The visual and audio effects in each location are wonderful. The rippling water and exploding barrels, the unique way each type of enemy can die, skeletons explode and their bones scatter (plus the cool clank noise as it happens), zombies torsos crawl towards you, iron knights collapse into a big metal heap, it all gives more depth, and this is needed, as it becomes apparent about an hour into the game, that all the gameplay consists of is running into a dungeon, hacking, running out and hacking some more. Repetitiveness can become an issue, but not enough to detract from playing the game and enjoying it. Just for the sake of building up the characters and getting that weapon you really want. I was soon desperate to save 40,000 gold to buy that Frost Blast Glowing War Hammer+3. Also because the controls are done so well, with potions and spells only one press away means the play is seamless.

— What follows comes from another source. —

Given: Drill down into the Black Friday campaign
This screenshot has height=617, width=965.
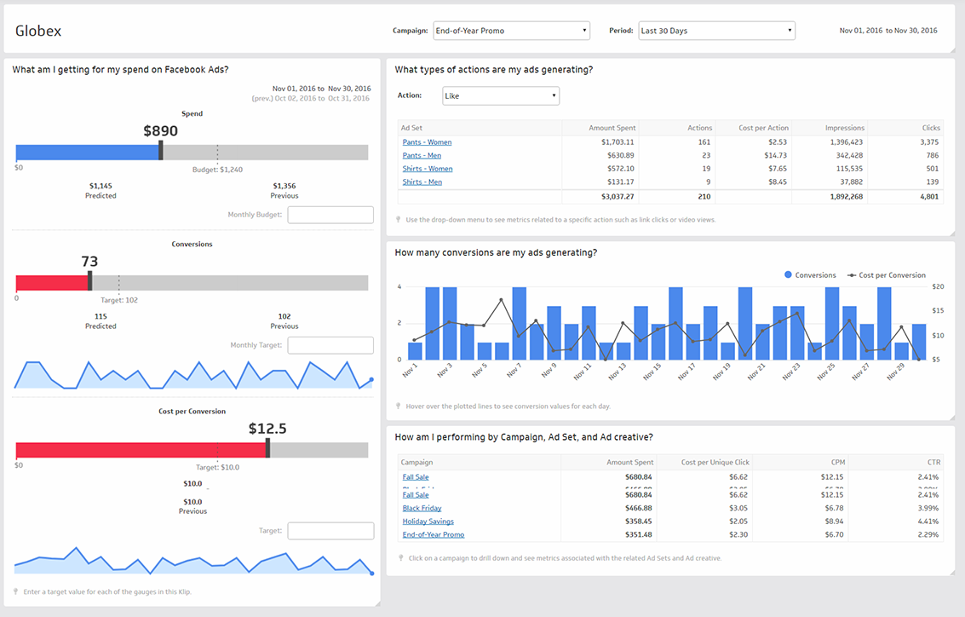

Getting later into the game, it gets a bit more complicated as the opposition becomes stronger, tricks and traps are set in the dungeons, and the various boss fights. More thought, caution and a big supply of potions are needed to progress. What is most necessary however, is the development of the characters. As more kills are made, experience increases leading to level ups. When this happens, new skills can be chosen and up certain statistics, making your character very refined in whatever way you want. They can be given great accuracy if your preferred method of play is to stay at the edge of the screen and pelt away with arrows and spells at a safe distance, or increase your strength to charge right into the groups of enemies and take them down faster, and carry more items. Which is useful because there’s gold and weapons littered all over the dungeons which you can either equip or sell.

Sometimes on facing stupid odds with no real way to defeat the entire enemy force without suffering unavoidable damage, it becomes obvious this game was made for co-op. And it is, it has the option and this is where the game really shines. You can play with a friend through the entire game. Not only is it obviously more fun, it adds so much more depth due to teamwork. Example. You enter a room with a massive ogre that throws rocks at you; one team mate can distract it and dodge its missiles, while the other concentrates on killing it. Also, it’s a hilarious situation when an enemy drops a big expensive weapon and both the players just RUN to get it before the other does.

Now here comes the main niggle I have with this otherwise incredible co-op game. It’s short. I mean Danny De Vito short. My friend and I did it in less than 10 hours, and we explored everywhere and killed everything. There’s the option to start again with your saved characters to level up even more, but there’s no real point as everything can be practically killed with one hit. There is a secret mode though when you finish the game…

Otherwise, this is easily the best co-op game I’ve played recently, if not ever. Get this game in the package where you get a mate with it. That, or you can use one of your own.